The final three choruses are rife with seat-of-your-pants, rent-party-at-3-am HOT stride at a medium tempo, and you’ve mentioned how we’re treated to a “double-time” section in the final chorus. Shallow similarities aside, Fats’ two blues are unique in their results: “Fumblin’” leaves us numb with its ethereal beauty and “Feelin’s” leaves us breathless.
HS: I hate to let go of the 1929 recordings, because they are all favorites. But, I’m going to move forward to 1935, and a broadcast version of Vincent Youmans’ “Hallelujah.”
Fats phrases the first chorus as though he is singing with the right hand and accompanying with the left; very much like you would expect to hear in a musical. Then, on the second chorus, he begins striding away. But the feel is so light that it gives you the sensation that Fats is floating above the keyboard. (He may have been). He starts the third chorus with some staggered accents in the right hand for a couple of bars, but quickly switches to quoting from “Valentine Stomp.” On the final chorus he sets up a riff with the right hand as the left increases the intensity. There is a brief break in the left hand rhythm on bar eight, then back to the full force of both hands. He adds a few bars of glissandos with the right hand, then returns to the riff, using it to slow the tempo down for the ending. There is a rare recording of Fats playing “Hallelujah” in 1943—one of his last records—and he re-used some of the same ideas from 1935. They were worth repeating.
JB: (laughing)—great image, Hal…Fats “floating over the keyboard”…that’s gotta be one brave piano. Humor aside, anyone would be hard pressed to find a more apt phrase to describe his playing on the 1935 version of “Hallelujah,” a rendition you covered so beautifully that I’ll simply add a bit to your observations. That first chorus is definitely in the “show style” you’d hear from a pit orchestra; I emphasize that word for in addition to the melody and left hand accompaniment, Fats is treating us to numerous, textured counter-melodies, essentially playing an orchestrally scored version of the tune.
His full-on stride in the second chorus is remarkable in its lightness; no-one was bigger than Fats, and no-one could play smoldering stride with such delicacy: it reminds me of Snoopy carrying the soap bubble. The triplet figure that Fats quotes here from his own “Valentine Stomp” is a favorite for all stride pianists, past and present; it was Fats who took that “trick” and turned it into a fully realized piece. And why not? After all, he plays both versions of “Hallelujah” in the key of D, so it makes sense that the figure (and indeed, as you point out, most of the first section of “Valentine”) would creep in, at least to the earlier recording.

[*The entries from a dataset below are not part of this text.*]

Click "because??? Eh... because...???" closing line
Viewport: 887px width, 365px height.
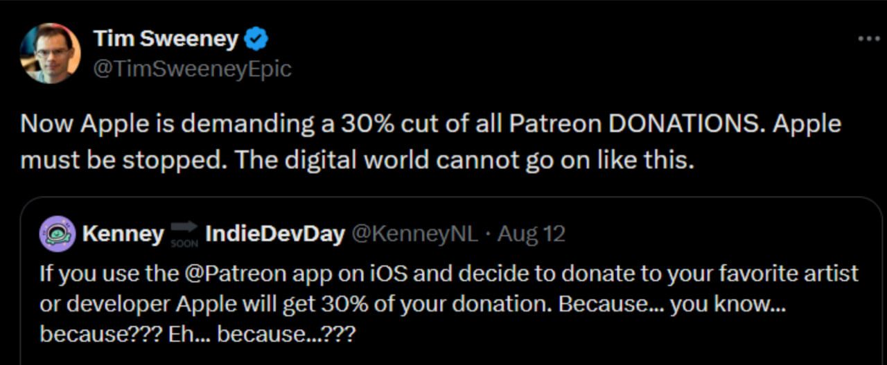[197, 335]
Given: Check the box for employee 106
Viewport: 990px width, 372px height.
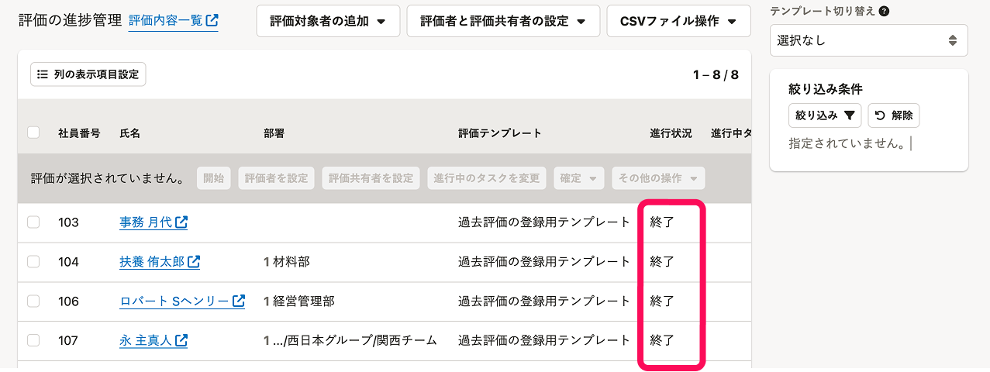Looking at the screenshot, I should coord(33,301).
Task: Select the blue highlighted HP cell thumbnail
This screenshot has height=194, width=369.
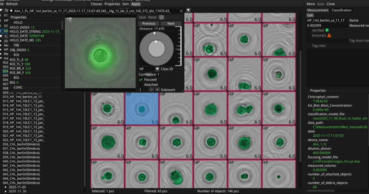Action: 142,108
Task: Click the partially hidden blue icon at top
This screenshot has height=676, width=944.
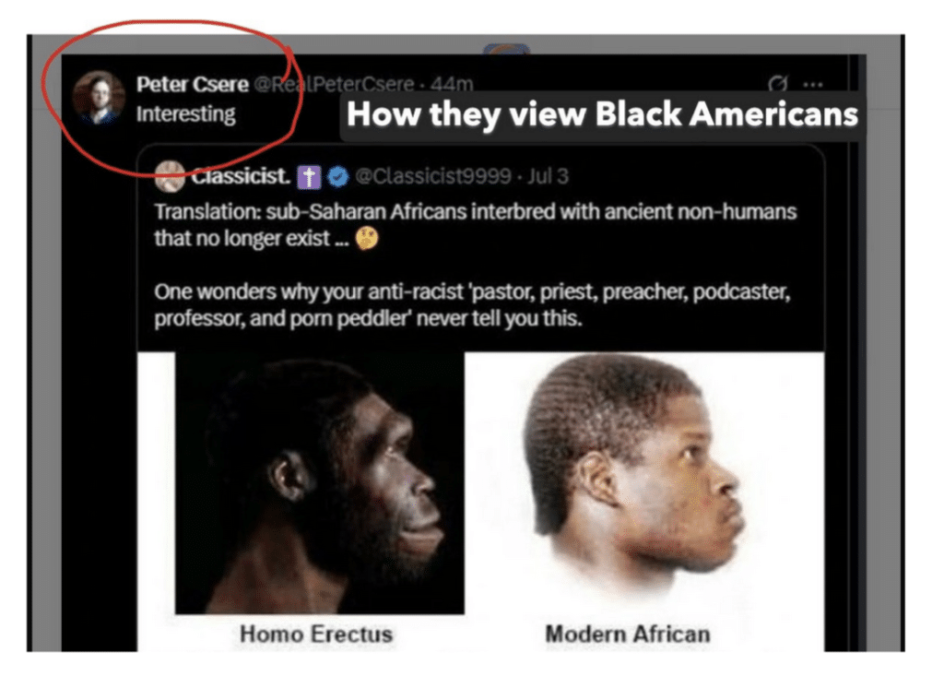Action: 506,49
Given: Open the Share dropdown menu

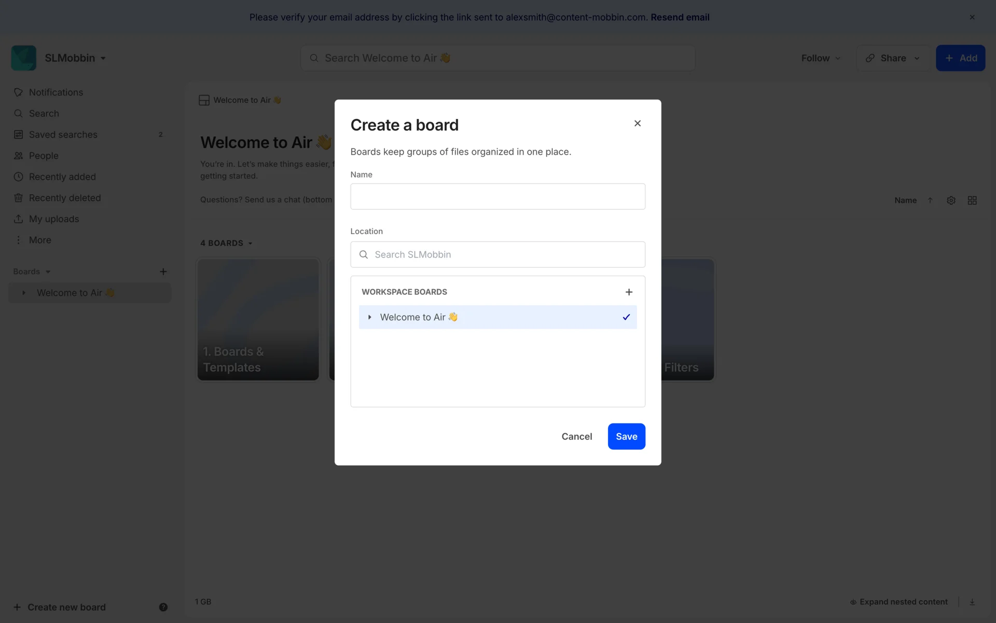Looking at the screenshot, I should [x=893, y=58].
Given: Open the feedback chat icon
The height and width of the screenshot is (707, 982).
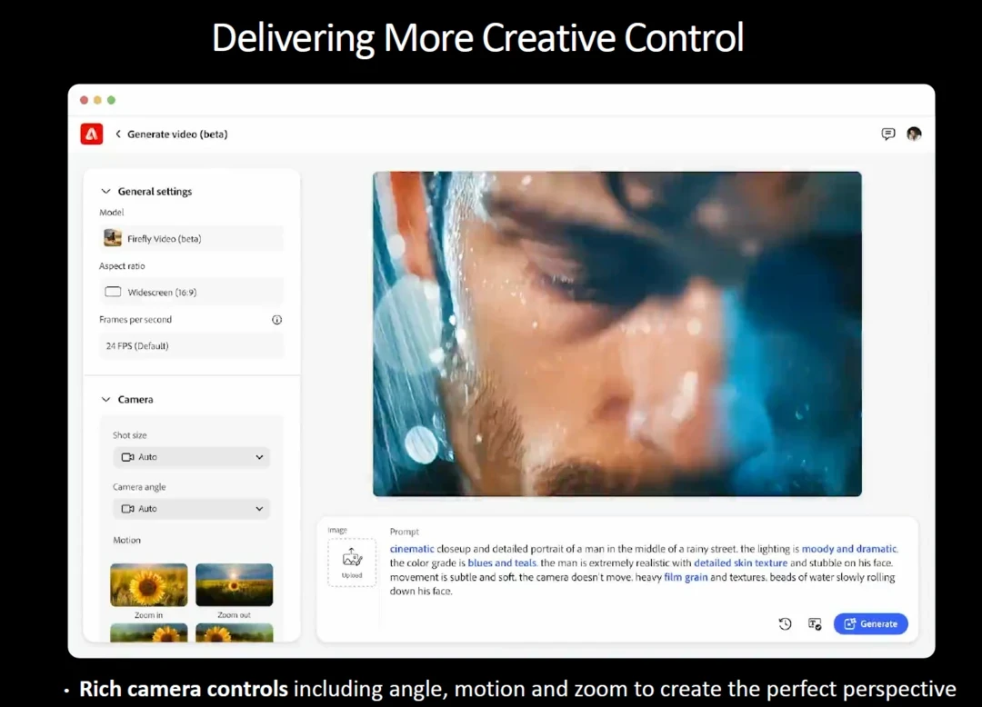Looking at the screenshot, I should (887, 134).
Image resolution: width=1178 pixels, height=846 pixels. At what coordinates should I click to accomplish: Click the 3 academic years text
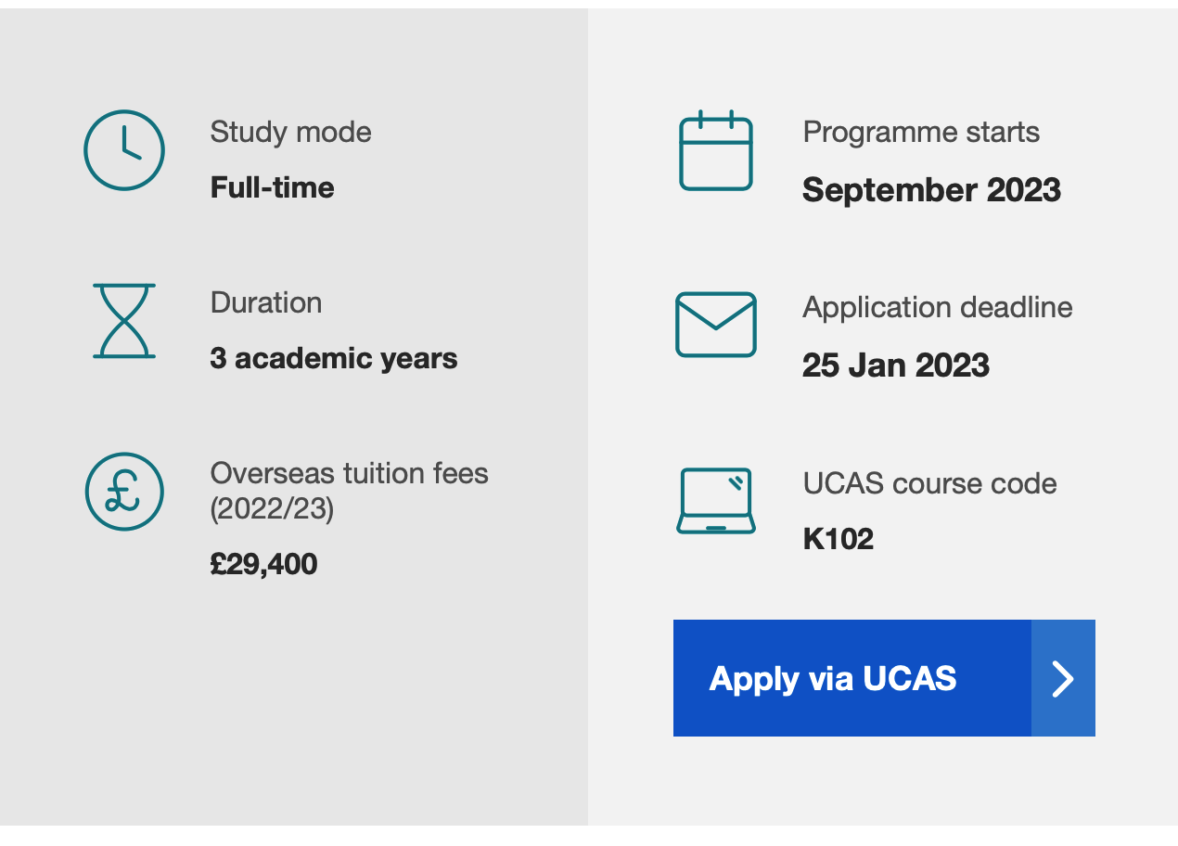334,358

His recording from 1943 is really sui generis, however. I’d not heard this one before and it floored me. From his initial brief quotes of Handel’s Hallelujah Chorus, to the basso profundo statement of the opening motif of Youmans’ piece—accompanied by cherubic answers in the high register—to the show band playing of the bridge of the tune, to the final eight bars of the first chorus, where he returns to his call-and-response between hands, we are entering uncharted territory. The second chorus continues in the quasi-classical, stately mood set up in the first: flowing Debussyian cascades in the right hand over the unembellished melody in the left take us once again to a contrasting bridge, from which we emerge with another nod to Handel before the transition to Fats’ trademark “tripping along the keys” in pure stride.
Hal, what really amazes me regarding this track, is how Fats takes his time—we don’t arrive at a steady tempo (in stride style) until two-thirds through this 3 ½ minute performance. It’s also lovely to hear him humming along towards the end, urging himself to greater (pardon the pun) strides. An echo of the drama that began the performance wraps up this remarkable version of an old favorite.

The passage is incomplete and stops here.